Storing multilingual records in the MySQL database

Školení, která pořádám

This article was published in the April 2009 issue of php|architect.

Multilingual applications use two types of texts requiring translation. The first ones are messages without a relation to the data (for example the title "Contents") which can easily be translated by GNU gettext or by a simple database table. The second type are texts related to the data (for example a German and Italian title for the same product with a given price). This article will examine database strategies for this second type of text.

Multilingual applications should use simple SQL queries (to avoid bugs), keep the performance high (which mainly means to utilize indexes) and produce the exact output (sort according to each language collation and respect the fulltext threshold). In additionally database consistency should be maintained, for example to preserve uniqueness of URLs. This article compares three different approaches for storing multilingual records considering these goals. In addition, the complexity of adding a new language and working with untranslated texts are covered.

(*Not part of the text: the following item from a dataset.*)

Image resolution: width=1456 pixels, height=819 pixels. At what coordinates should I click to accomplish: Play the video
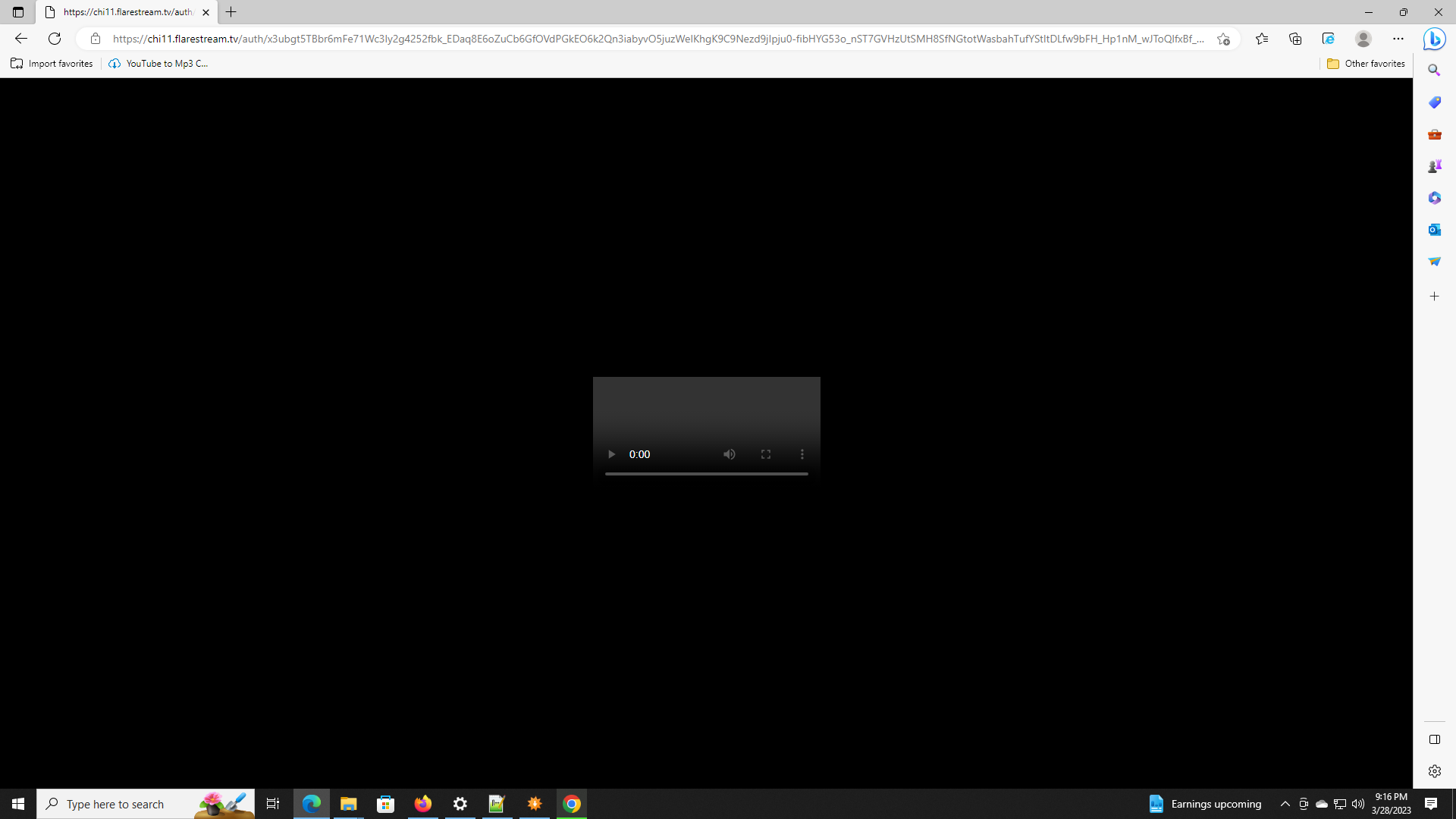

This article demonstrates all approaches on a simple table of products with translatable names, URLs and descriptions, group identifiers and prices (common for all languages). The application needs to filter the products by the group identifier and then sort them by the name and we will perform a fulltext search on the name and description in a specified language. Therefore, in a single language environment, the table would look like this:

database schema
CREATE TABLE `product` (
	`product_id` int(11) NOT NULL auto_increment,
	`group_id` int(11) NOT NULL,
	`name` varchar(50) NOT NULL,
	`url` varchar(50) NOT NULL,
	`price` decimal(9, 2) NOT NULL,
	`description` text NOT NULL,
	UNIQUE KEY `url` (`url`),
	KEY `group_id` (`group_id`, `name`),
	FULLTEXT KEY `name` (`name`, `description`),
	PRIMARY KEY (`product_id`)
);

The unique index above URL guarantees that there can be only one product at each location. The query to retrieve the products in a given group sorted by the name is simple (PHP syntax is used):

"
	SELECT `url`, `name`, `price`
	FROM `product`
	WHERE `group_id` = $group_id
	ORDER BY `name`
	LIMIT 30
"

The usage of indexes is of course correct:

idselect_typetabletypepossible_keyskeykey_lenrefrowsExtra
1SIMPLEproductrefgroup_idgroup_id4const9Using where

Translations in a separate table

We can store the translatable columns in a separate table:

database schema
CREATE TABLE `language` (
	`language_id` char(2) NOT NULL,
	`collation` varchar(64) NOT NULL,
	PRIMARY KEY (`language_id`)
);

CREATE TABLE `product` (
	`product_id` int(11) NOT NULL auto_increment,
	`group_id` int(11) NOT NULL,
	`price` decimal(9, 2) NOT NULL,
	KEY `group_id` (`group_id`),
	PRIMARY KEY (`product_id`)
);

CREATE TABLE `product_translation` (
	`product_id` int(11) NOT NULL,
	`language_id` char(2) NOT NULL,
	`name` varchar(50) NOT NULL,
	`url` varchar(50) NOT NULL,
	`description` tinytext NOT NULL,
	UNIQUE KEY `language_id_2` (`language_id`, `url`),
	KEY `language_id` (`language_id`, `name`),
	FULLTEXT KEY `name` (`name`, `description`),
	FOREIGN KEY (`language_id`) REFERENCES `language` (`language_id`),
	FOREIGN KEY (`product_id`) REFERENCES `product` (`product_id`),
	PRIMARY KEY (`product_id`, `language_id`)
);

(The `language`.`collation` column contains one of the collations returned by the SHOW COLLATION command and we need it to properly sort the results.)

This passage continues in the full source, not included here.